◆ **Lesetext**:
Kino

Wer Chancen auf die Löwen hat

Beim Filmfestival in Venedig liegen diesmal die Frauen gut im Rennen. An diesem Samstag werden die Preise vergeben.

07.09.2019

Von DPA

Venedig. Es könnte das Festival der Frauen werden. Im Wettbewerb der Filmfestspiele Venedig waren in den vergangenen Tagen zwar nur zwei Beiträge von Regisseurinnen zu sehen. Dennoch dominierten auch in den anderen Werken häufig Geschichten über unabhängige, starke oder eigenständige Frauen – selbst wenn dabei ein Mann Regie führte.

Zu den Favoriten auf den Goldenen Löwen für den besten Film zählt „Ema“, ein energiegeladenes Werk über eine junge Frau, die sich nicht um Konventionen schert: Ema macht, was sie will, liebt, wen sie will, und schläft, mit wem sie will. Der chilenische Regisseur Pablo Larraín hat mit Mariana Di Girolamo nicht nur eine herausragende Hauptdarstellerin gefunden, die diese junge Frau eindrucksvoll verkörpert.

Möglicherweise zeichnet die Jury mit der argentinischen Filmemacherin Lucrecia Martel als Präsidentin auch die Werke der beiden Regisseurinnen im Wettbewerb aus. Immerhin legte die Australierin Shannon Murphy mit ihrem Debüt „Babyteeth“ ein eigenwilliges Drama um eine krebskranke Jugendliche vor, während Haifaa Al Mansour in der deutschen Koproduktion „The Perfect Candidate“ den Kampf der Frauen in Saudi-Arabien um mehr Gleichberechtigung beleuchtete.

◆ **Extrahierte Daten**:
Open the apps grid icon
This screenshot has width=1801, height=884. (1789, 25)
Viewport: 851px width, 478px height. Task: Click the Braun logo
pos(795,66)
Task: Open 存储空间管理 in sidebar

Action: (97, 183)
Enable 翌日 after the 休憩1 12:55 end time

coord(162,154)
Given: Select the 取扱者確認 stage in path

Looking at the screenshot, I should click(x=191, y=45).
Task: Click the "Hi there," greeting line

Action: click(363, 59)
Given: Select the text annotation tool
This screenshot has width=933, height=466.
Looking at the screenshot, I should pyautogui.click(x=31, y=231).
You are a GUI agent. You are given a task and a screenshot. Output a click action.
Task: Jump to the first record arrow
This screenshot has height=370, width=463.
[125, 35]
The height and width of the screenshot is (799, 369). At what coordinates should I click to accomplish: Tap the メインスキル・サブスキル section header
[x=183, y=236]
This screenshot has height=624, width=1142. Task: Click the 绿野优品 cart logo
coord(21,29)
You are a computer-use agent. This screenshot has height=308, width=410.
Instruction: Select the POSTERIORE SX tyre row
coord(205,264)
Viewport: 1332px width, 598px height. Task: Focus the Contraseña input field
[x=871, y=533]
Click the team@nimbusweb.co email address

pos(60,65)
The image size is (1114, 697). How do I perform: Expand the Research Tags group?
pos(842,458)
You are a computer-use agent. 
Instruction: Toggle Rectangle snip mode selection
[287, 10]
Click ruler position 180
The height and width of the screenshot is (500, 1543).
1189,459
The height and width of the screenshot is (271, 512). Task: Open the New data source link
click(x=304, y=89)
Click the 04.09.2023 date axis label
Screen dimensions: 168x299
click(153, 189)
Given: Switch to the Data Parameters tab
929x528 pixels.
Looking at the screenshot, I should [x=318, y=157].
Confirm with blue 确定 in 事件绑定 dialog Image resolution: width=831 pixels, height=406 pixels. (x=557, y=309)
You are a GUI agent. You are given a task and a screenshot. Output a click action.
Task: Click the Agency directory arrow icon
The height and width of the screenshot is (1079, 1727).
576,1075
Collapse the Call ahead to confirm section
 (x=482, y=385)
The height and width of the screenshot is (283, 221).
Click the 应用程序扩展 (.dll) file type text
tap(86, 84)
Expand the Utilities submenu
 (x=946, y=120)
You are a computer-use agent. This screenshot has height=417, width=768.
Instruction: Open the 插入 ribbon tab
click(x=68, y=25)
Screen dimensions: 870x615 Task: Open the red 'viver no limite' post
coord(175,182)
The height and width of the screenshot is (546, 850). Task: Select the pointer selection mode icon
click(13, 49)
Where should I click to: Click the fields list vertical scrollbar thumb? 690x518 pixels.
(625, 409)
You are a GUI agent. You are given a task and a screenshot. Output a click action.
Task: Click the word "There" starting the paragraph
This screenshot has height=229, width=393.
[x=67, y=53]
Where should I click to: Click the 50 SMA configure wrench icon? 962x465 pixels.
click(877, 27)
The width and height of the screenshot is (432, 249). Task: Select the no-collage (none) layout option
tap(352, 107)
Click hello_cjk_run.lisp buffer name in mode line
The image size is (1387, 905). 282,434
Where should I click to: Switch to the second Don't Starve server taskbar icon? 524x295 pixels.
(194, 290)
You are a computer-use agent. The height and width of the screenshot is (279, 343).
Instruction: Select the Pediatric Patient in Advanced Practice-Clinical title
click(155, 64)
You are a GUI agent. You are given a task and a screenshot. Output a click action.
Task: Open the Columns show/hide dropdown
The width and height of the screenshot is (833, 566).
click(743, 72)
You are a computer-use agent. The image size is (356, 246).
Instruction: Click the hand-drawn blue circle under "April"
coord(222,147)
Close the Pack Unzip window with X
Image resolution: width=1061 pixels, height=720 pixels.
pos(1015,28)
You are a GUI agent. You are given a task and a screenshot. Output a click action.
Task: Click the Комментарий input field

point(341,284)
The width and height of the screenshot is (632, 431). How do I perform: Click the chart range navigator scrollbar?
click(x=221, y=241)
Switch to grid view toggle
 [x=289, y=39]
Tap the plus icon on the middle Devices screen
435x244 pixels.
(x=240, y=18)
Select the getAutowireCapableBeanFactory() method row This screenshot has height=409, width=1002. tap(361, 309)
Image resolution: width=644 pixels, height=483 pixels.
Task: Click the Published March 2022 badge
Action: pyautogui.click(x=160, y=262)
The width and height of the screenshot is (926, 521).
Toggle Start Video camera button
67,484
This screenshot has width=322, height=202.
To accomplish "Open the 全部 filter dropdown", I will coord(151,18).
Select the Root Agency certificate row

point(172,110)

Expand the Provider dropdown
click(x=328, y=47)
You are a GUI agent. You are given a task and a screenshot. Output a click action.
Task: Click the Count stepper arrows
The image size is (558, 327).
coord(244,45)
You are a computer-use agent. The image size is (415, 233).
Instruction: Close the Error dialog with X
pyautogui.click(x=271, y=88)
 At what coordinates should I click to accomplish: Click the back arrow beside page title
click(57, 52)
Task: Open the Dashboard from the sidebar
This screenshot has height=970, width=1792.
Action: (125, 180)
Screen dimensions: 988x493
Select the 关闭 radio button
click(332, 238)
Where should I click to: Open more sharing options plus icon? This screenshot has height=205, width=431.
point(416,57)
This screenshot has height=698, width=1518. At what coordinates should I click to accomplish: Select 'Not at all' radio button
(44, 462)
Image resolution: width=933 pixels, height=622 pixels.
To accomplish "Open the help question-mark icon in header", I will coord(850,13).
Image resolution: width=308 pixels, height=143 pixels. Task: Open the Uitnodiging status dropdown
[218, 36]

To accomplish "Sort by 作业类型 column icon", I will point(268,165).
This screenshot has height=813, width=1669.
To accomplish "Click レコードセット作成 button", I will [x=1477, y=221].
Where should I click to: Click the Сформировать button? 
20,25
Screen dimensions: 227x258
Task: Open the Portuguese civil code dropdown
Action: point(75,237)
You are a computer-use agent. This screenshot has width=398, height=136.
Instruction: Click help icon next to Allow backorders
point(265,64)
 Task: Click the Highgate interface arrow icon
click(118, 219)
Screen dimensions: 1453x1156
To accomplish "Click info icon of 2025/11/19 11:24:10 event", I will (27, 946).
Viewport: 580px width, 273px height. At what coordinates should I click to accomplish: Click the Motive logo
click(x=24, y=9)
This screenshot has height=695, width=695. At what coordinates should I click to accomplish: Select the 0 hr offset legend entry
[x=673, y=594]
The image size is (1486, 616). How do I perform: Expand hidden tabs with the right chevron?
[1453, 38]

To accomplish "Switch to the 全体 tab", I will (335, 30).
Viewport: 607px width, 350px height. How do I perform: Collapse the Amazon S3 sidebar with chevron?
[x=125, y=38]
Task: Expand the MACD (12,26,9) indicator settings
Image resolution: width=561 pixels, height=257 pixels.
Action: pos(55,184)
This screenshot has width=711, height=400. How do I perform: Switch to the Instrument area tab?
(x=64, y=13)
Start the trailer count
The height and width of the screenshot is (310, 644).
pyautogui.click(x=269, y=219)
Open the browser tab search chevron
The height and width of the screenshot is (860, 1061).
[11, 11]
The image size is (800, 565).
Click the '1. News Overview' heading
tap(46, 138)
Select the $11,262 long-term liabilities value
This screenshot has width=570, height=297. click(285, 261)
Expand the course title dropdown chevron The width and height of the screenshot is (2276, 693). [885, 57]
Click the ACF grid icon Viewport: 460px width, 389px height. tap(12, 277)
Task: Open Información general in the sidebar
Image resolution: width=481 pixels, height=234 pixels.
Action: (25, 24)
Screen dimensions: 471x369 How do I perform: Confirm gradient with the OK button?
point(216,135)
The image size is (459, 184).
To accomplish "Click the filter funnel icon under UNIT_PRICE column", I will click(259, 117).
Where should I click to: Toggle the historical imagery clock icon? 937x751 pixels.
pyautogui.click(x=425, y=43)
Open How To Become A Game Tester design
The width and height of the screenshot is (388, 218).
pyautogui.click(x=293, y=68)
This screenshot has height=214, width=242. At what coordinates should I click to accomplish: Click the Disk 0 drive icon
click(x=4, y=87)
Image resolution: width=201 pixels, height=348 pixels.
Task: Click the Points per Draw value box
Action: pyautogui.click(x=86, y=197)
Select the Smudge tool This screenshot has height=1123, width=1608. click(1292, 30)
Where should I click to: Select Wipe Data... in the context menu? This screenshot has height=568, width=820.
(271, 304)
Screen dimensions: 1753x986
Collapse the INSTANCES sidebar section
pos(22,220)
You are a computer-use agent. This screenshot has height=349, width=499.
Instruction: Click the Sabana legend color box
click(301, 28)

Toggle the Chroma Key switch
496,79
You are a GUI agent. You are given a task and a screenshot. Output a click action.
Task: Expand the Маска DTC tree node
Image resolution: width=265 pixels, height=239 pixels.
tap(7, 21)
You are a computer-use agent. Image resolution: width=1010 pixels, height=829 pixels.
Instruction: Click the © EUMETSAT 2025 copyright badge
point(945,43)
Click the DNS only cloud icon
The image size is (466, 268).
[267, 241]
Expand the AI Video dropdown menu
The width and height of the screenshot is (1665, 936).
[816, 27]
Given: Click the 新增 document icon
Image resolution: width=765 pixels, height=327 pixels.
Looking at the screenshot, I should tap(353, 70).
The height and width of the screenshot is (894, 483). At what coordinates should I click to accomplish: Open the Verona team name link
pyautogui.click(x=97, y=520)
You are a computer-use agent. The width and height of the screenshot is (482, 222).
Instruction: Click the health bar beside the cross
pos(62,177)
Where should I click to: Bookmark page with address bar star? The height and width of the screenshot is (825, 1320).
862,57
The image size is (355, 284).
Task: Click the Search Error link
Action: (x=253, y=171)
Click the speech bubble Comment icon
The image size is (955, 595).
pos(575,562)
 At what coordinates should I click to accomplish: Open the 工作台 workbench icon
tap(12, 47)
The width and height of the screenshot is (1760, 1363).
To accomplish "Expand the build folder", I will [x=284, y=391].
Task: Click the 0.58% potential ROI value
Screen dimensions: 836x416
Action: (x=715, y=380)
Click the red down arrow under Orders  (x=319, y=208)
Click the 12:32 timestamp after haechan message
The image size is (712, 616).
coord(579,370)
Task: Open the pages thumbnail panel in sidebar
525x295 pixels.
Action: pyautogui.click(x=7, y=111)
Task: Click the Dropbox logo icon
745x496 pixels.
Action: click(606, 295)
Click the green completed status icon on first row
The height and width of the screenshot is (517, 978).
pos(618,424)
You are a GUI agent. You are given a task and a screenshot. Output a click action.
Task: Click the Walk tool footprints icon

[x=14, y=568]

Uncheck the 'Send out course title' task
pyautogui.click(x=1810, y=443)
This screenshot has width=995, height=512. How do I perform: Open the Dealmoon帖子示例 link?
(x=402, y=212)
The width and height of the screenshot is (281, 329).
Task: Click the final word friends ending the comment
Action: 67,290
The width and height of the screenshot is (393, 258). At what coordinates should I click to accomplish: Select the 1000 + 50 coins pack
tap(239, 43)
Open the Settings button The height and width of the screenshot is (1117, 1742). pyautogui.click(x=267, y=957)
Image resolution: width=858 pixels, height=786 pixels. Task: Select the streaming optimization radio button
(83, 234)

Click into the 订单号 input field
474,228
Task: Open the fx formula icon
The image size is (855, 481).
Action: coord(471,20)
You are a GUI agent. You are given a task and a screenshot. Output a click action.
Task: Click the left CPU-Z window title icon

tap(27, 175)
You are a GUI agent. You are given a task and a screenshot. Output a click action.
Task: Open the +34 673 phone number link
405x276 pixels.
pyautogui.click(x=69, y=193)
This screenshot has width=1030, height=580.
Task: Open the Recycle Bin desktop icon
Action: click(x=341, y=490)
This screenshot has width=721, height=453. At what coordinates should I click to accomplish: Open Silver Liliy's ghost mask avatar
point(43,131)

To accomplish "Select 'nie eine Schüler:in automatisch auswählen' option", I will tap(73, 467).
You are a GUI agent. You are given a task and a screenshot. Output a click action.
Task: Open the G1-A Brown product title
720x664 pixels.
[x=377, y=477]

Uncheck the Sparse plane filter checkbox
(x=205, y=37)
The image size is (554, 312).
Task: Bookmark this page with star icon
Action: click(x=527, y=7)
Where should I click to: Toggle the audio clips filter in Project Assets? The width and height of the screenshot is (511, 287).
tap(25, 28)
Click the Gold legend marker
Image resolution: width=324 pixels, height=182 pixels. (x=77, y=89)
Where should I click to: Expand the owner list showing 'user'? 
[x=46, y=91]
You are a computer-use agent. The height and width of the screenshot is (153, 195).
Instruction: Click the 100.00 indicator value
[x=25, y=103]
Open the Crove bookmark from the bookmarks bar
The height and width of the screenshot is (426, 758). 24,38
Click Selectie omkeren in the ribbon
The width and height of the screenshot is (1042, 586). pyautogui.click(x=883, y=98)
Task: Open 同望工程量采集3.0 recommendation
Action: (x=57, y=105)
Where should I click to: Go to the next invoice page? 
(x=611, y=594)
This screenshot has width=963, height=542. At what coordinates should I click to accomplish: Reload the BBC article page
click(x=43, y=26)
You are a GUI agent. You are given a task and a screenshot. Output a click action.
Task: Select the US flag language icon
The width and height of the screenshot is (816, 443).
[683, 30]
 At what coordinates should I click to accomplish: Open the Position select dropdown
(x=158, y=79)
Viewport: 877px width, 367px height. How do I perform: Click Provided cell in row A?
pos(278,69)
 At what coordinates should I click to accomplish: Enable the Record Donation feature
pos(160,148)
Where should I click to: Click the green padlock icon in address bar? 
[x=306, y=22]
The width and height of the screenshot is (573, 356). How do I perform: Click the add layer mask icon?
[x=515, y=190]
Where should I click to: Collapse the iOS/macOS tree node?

◆ **Aufgabenstellung A**: Extrahieren Sie aus dem Lesetext die Passage von „Möglicherweise zeichnet die“ bis einschließlich „mehr Gleichberechtigung beleuchtete.“ im genauen Wortlaut.
◆ **Aufgabenstellung B**: Wer hat laut Lesetext den Vorsitz der Jury inne?
Die Zeilen werden für die Bearbeitung nicht benötigt.

◆ **Richtige Lösung A**:
Möglicherweise zeichnet die Jury mit der argentinischen Filmemacherin Lucrecia Martel als Präsidentin auch die Werke der beiden Regisseurinnen im Wettbewerb aus. Immerhin legte die Australierin Shannon Murphy mit ihrem Debüt „Babyteeth“ ein eigenwilliges Drama um eine krebskranke Jugendliche vor, während Haifaa Al Mansour in der deutschen Koproduktion „The Perfect Candidate“ den Kampf der Frauen in Saudi-Arabien um mehr Gleichberechtigung beleuchtete.

◆ **Richtige Lösung B**: Die argentinische Filmemacherin Lucrecia Martel.